Wise and thoughtful people throughout history have of course been aware of this invisible, dynamic, autonomous other within each of us. This aspect has been called atman (Hinduism, Buddhism), nafs (Islamic), anima (Latin), psyche (ancient Greek), nephesh (Judaism), and soul (Western, Christian, the term we will use here). These terms are all pointing to a universal observation about the fundamental nature of human experience. Each individual has an invisible, autonomous, meaning-making aspect. Each ego has a soul.
Now we are here using the term soul as a secular concept. We are not saying, for example, that the soul survives the body. We are using the term to describe a phenomenological fact: The ego/individual exists within a larger field which supplies meaning. This larger field we are calling the soul. The ego is thus contextualized.
It is important to name this autonomous field within which we reside. Naming is the first step in having a relationship. And having a relationship to ones soul is vital. It is vital because being in harmony with ones soul is the essence of well-being.
Consider examples of being in disharmony with ones soul: I have thoughts I do not want. I have nightmares I do not want. I have loneliness I do not want. I have anger I do not want. I have relationships I do not want.
These are all examples of self vs. self. The ego is at odds with the broader consciousness field in which it resides. As psyche-therapists we promote awareness and integration of these ego-dystonic symptoms. Symptoms challenge the ego to broaden its view of itself. Psyche-therapy assists the patient in harmonizing with his or her soul.
One never, of course, achieves complete harmony with the soul. There are always shadow areas that are either unknown or unwanted. But the ongoing process of harmonizing with the soul yields greater and greater wisdom, depth and peace. Thus having a loving, receptive relationship to ones soul is the path towards enlightenment. This is where psychology and spirituality intersect.

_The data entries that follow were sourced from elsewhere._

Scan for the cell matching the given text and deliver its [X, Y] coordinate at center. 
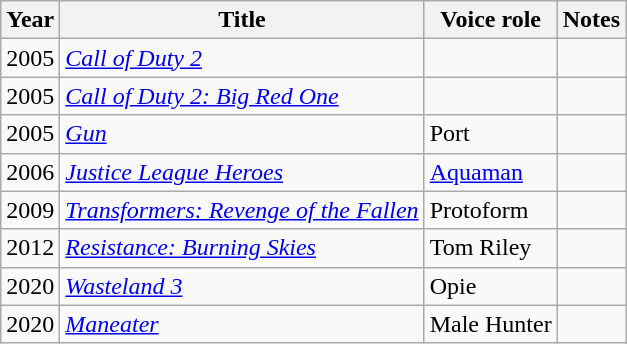
2006 [30, 172]
Gun [242, 134]
Protoform [490, 210]
Transformers: Revenge of the Fallen [242, 210]
Title [242, 20]
Call of Duty 2 [242, 58]
Port [490, 134]
Resistance: Burning Skies [242, 248]
Year [30, 20]
Tom Riley [490, 248]
Wasteland 3 [242, 286]
Male Hunter [490, 324]
Justice League Heroes [242, 172]
Voice role [490, 20]
2012 [30, 248]
Notes [591, 20]
Opie [490, 286]
Maneater [242, 324]
2009 [30, 210]
Aquaman [490, 172]
Call of Duty 2: Big Red One [242, 96]
Extract the (X, Y) coordinate from the center of the cell holding the provided text.  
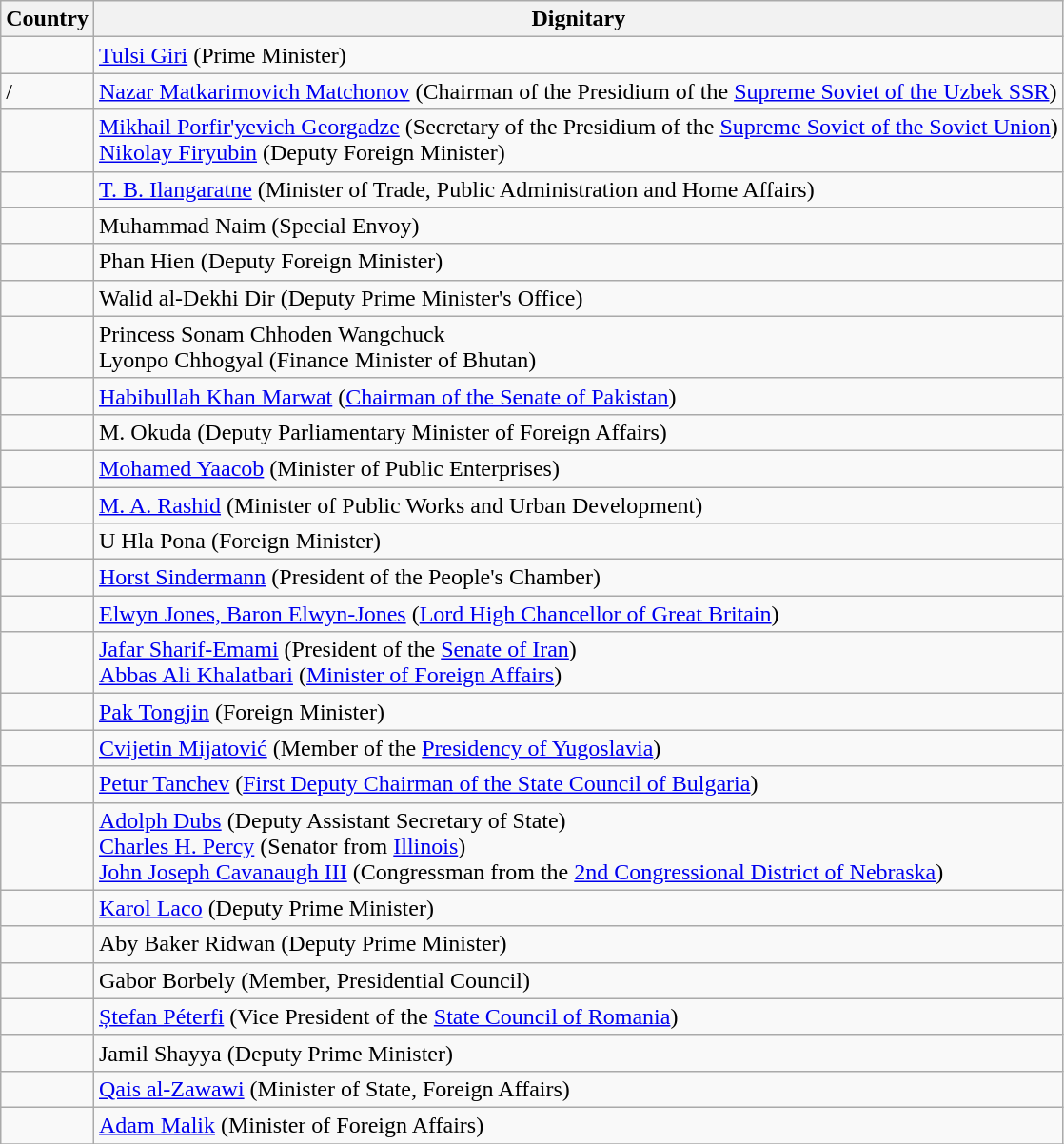
Muhammad Naim (Special Envoy) (579, 226)
Mikhail Porfir'yevich Georgadze (Secretary of the Presidium of the Supreme Soviet of the Soviet Union)Nikolay Firyubin (Deputy Foreign Minister) (579, 141)
Dignitary (579, 19)
Nazar Matkarimovich Matchonov (Chairman of the Presidium of the Supreme Soviet of the Uzbek SSR) (579, 91)
Karol Laco (Deputy Prime Minister) (579, 908)
M. Okuda (Deputy Parliamentary Minister of Foreign Affairs) (579, 432)
Qais al-Zawawi (Minister of State, Foreign Affairs) (579, 1089)
Adam Malik (Minister of Foreign Affairs) (579, 1125)
Walid al-Dekhi Dir (Deputy Prime Minister's Office) (579, 298)
Ștefan Péterfi (Vice President of the State Council of Romania) (579, 1016)
Aby Baker Ridwan (Deputy Prime Minister) (579, 944)
Jamil Shayya (Deputy Prime Minister) (579, 1053)
Habibullah Khan Marwat (Chairman of the Senate of Pakistan) (579, 396)
Petur Tanchev (First Deputy Chairman of the State Council of Bulgaria) (579, 784)
Tulsi Giri (Prime Minister) (579, 55)
Mohamed Yaacob (Minister of Public Enterprises) (579, 468)
Horst Sindermann (President of the People's Chamber) (579, 578)
Cvijetin Mijatović (Member of the Presidency of Yugoslavia) (579, 748)
Country (48, 19)
Pak Tongjin (Foreign Minister) (579, 712)
Phan Hien (Deputy Foreign Minister) (579, 262)
Gabor Borbely (Member, Presidential Council) (579, 980)
U Hla Pona (Foreign Minister) (579, 542)
Princess Sonam Chhoden WangchuckLyonpo Chhogyal (Finance Minister of Bhutan) (579, 346)
M. A. Rashid (Minister of Public Works and Urban Development) (579, 505)
Elwyn Jones, Baron Elwyn-Jones (Lord High Chancellor of Great Britain) (579, 614)
Jafar Sharif-Emami (President of the Senate of Iran)Abbas Ali Khalatbari (Minister of Foreign Affairs) (579, 662)
T. B. Ilangaratne (Minister of Trade, Public Administration and Home Affairs) (579, 189)
/ (48, 91)
Output the (x, y) coordinate of the center of the cell containing the given text.  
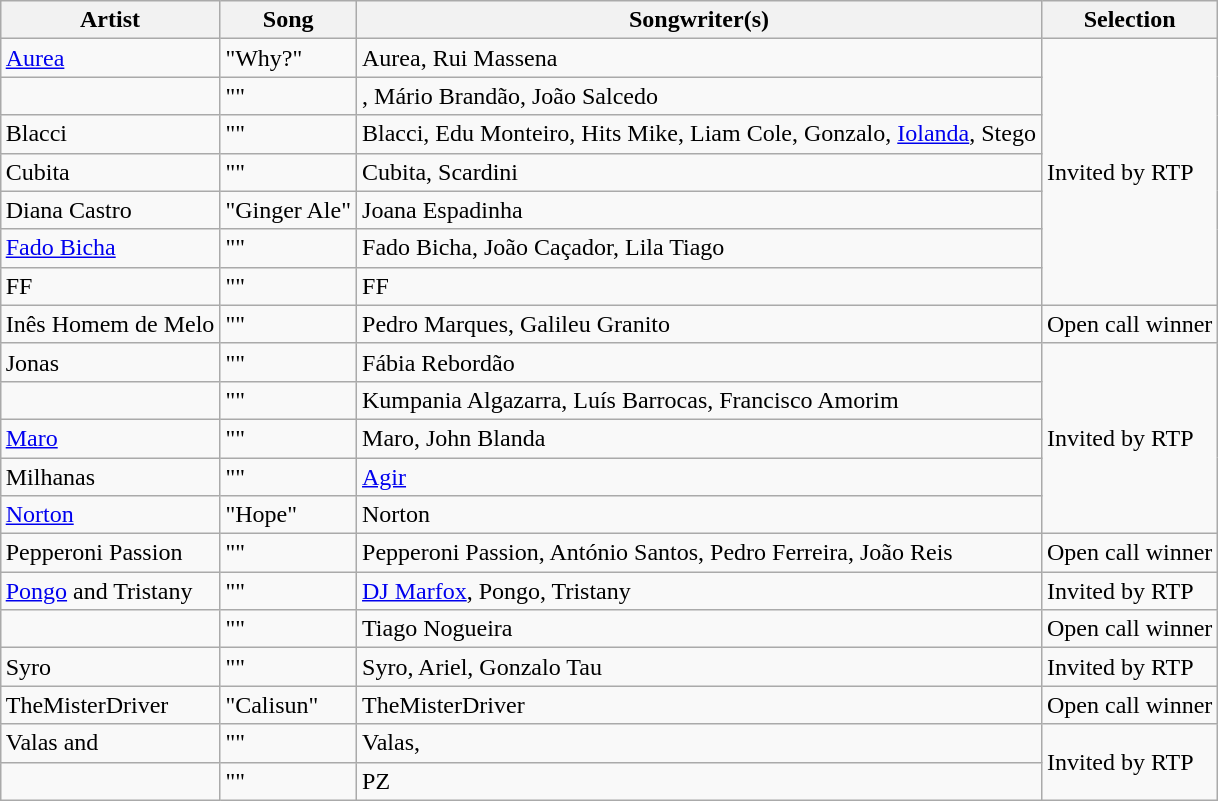
Agir (700, 477)
Inês Homem de Melo (110, 324)
Pepperoni Passion, António Santos, Pedro Ferreira, João Reis (700, 553)
Valas and (110, 743)
Selection (1129, 20)
"Why?" (288, 58)
Blacci, Edu Monteiro, Hits Mike, Liam Cole, Gonzalo, Iolanda, Stego (700, 134)
Kumpania Algazarra, Luís Barrocas, Francisco Amorim (700, 400)
Diana Castro (110, 210)
"Hope" (288, 515)
Syro (110, 667)
Jonas (110, 362)
Artist (110, 20)
Blacci (110, 134)
Songwriter(s) (700, 20)
"Ginger Ale" (288, 210)
Valas, (700, 743)
Cubita (110, 172)
Fado Bicha (110, 248)
Maro (110, 438)
Tiago Nogueira (700, 629)
Fado Bicha, João Caçador, Lila Tiago (700, 248)
DJ Marfox, Pongo, Tristany (700, 591)
Pepperoni Passion (110, 553)
Aurea, Rui Massena (700, 58)
Pongo and Tristany (110, 591)
, Mário Brandão, João Salcedo (700, 96)
Maro, John Blanda (700, 438)
Pedro Marques, Galileu Granito (700, 324)
Song (288, 20)
Aurea (110, 58)
Syro, Ariel, Gonzalo Tau (700, 667)
Cubita, Scardini (700, 172)
Milhanas (110, 477)
Fábia Rebordão (700, 362)
"Calisun" (288, 705)
Joana Espadinha (700, 210)
PZ (700, 781)
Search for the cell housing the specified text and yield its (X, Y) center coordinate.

These ideas can be very comforting. We are not alone. We have souls guiding us. There is a path. We can relax. The soul has intentionality. There is a living, active, directing force within. Learning from ones soul gives life a telos or overriding purpose. It matters whether or not we heed it. Follow its feedback and life improves. Fight your soul and there is hell to pay.
It is an injustice to call psychology simply a behavioral science. We study behavioral correlates of subjective phenomena. But we believe in much more than what we see or measure. We believe in what we know. Subjectivity is at the heart of our field. And to understand the structure of subjectivity we require a concept like soul. We are psyche-ologists.
So, just as we can not see a chair without the idea of chair, we can not see soul without the idea of soul. Once we employ the soul concept we can sense it (via meditation, for instance) as a living, guiding presence within us. We can sense it in others. Each person is a vibrant subjectivity field coupled to a body. Alive. We become more aware of the essential within each person. We become more perceptive and loving. We see that the soul wants to be known. And knowledge comes through love. As we increase our capacity to love (and know) the world within and the world without, the soul, the locus of our deepest yearnings, is fulfilled.
Suggested Reading: James Hillman’s Re-Visioning Psychology (1975) and Carl Jung’s “The Structure of the Psyche” in The Portable Jung (1971).